歴史的転換?ドイツはもうイスラエルのジェノサイドを許さない
German chancellor’s rebuke of Israel marks a shift in state policy that has long put such criticism out of bounds

戦後のドイツ首相として初めてイスラエルの戦争を批判したメルツ(7月9日、ベルリン)
<ドイツのメルツ首相が公にイスラエルのガザ攻撃を批判する発言を行ったことは、戦後ドイツの倫理観を狂わせてきた矛盾を正す第一歩か>
ドイツのフリードリヒ・メルツ首相は2025年5月下旬、ドイツの首相としては前例のないことを行った。率直かつ疑う余地のない言葉で公にイスラエルを批判したのだ。
「イスラエル軍が現在、ガザで行っていることの目的が私には理解できない」と、彼はテレビのインタビューで語った。ガザの住民をこれほどまで苦しめることは、『(ハマスという)テロとの戦い』という文脈では正当化できない」。

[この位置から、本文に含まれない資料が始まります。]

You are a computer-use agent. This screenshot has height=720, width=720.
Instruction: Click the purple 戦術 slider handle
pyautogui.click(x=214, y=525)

その翌日、フィンランドで開かれた北欧諸国首相との首脳会談で、メルツはさらに発言した。イスラエルの空爆作戦と食糧やその他の物資のガザへの搬入を阻止している点に言及し、「私は、ガザで起きていることについて、非常に、非常に批判的な見方をしている」と語った。
ドイツ政府内で発言したのはメルツだけではない。 ヨハン・ワデフール外相も議論に加わり、反ユダヤ主義を許さないドイツのスタンスと、イスラエルの生存権を「全面的に支持」するドイツの姿勢を、「いまガザで繰り広げられている紛争や戦争に利用されてはならない」と指摘した。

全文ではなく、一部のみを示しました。